Convert every line of the records below into a JSON list of strings, one string per line, and omit the blank lines.
━━━━
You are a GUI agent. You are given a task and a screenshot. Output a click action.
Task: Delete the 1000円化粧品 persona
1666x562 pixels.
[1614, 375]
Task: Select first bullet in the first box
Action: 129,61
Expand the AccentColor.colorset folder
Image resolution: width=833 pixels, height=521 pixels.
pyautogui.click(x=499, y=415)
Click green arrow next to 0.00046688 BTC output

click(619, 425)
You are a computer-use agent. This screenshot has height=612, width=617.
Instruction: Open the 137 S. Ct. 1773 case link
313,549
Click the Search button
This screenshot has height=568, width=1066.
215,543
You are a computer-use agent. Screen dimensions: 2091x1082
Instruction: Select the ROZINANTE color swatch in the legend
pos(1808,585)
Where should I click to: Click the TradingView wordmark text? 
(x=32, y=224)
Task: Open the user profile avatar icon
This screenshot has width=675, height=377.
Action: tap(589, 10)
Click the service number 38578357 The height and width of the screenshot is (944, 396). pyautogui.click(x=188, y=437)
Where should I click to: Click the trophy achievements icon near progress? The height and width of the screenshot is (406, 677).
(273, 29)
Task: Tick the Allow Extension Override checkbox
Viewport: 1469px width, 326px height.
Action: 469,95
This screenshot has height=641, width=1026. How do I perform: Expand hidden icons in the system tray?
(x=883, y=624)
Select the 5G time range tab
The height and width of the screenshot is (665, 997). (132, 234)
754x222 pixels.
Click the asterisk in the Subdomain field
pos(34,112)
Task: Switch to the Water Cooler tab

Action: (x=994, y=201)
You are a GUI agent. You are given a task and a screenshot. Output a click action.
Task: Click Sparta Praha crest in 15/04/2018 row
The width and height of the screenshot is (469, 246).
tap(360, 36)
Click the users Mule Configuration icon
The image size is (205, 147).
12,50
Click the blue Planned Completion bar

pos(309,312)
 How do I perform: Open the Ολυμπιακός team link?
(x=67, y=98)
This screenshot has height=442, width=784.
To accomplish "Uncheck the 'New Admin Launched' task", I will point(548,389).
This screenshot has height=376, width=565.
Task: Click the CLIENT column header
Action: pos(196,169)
━━━━
> _Result of the task_
[
  "You are a GUI agent. You are given a task and a screenshot. Output a click action.",
  "Task: Delete the 1000円化粧品 persona",
  "1666x562 pixels.",
  "[1614, 375]",
  "Task: Select first bullet in the first box",
  "Action: 129,61",
  "Expand the AccentColor.colorset folder",
  "Image resolution: width=833 pixels, height=521 pixels.",
  "pyautogui.click(x=499, y=415)",
  "Click green arrow next to 0.00046688 BTC output",
  "click(619, 425)",
  "You are a computer-use agent. This screenshot has height=612, width=617.",
  "Instruction: Open the 137 S. Ct. 1773 case link",
  "313,549",
  "Click the Search button",
  "This screenshot has height=568, width=1066.",
  "215,543",
  "You are a computer-use agent. Screen dimensions: 2091x1082",
  "Instruction: Select the ROZINANTE color swatch in the legend",
  "pos(1808,585)",
  "Where should I click to: Click the TradingView wordmark text? ",
  "(x=32, y=224)",
  "Task: Open the user profile avatar icon",
  "This screenshot has width=675, height=377.",
  "Action: tap(589, 10)",
  "Click the service number 38578357 The height and width of the screenshot is (944, 396). pyautogui.click(x=188, y=437)",
  "Where should I click to: Click the trophy achievements icon near progress? The height and width of the screenshot is (406, 677).",
  "(273, 29)",
  "Task: Tick the Allow Extension Override checkbox",
  "Viewport: 1469px width, 326px height.",
  "Action: 469,95",
  "This screenshot has height=641, width=1026. How do I perform: Expand hidden icons in the system tray?",
  "(x=883, y=624)",
  "Select the 5G time range tab",
  "The height and width of the screenshot is (665, 997). (132, 234)",
  "754x222 pixels.",
  "Click the asterisk in the Subdomain field",
  "pos(34,112)",
  "Task: Switch to the Water Cooler tab",
  "Action: (x=994, y=201)",
  "You are a GUI agent. You are given a task and a screenshot. Output a click action.",
  "Task: Click Sparta Praha crest in 15/04/2018 row",
  "The width and height of the screenshot is (469, 246).",
  "tap(360, 36)",
  "Click the users Mule Configuration icon",
  "The image size is (205, 147).",
  "12,50",
  "Click the blue Planned Completion bar",
  "pos(309,312)",
  " How do I perform: Open the Ολυμπιακός team link?",
  "(x=67, y=98)",
  "This screenshot has height=442, width=784.",
  "To accomplish \"Uncheck the 'New Admin Launched' task\", I will point(548,389).",
  "This screenshot has height=376, width=565.",
  "Task: Click the CLIENT column header",
  "Action: pos(196,169)"
]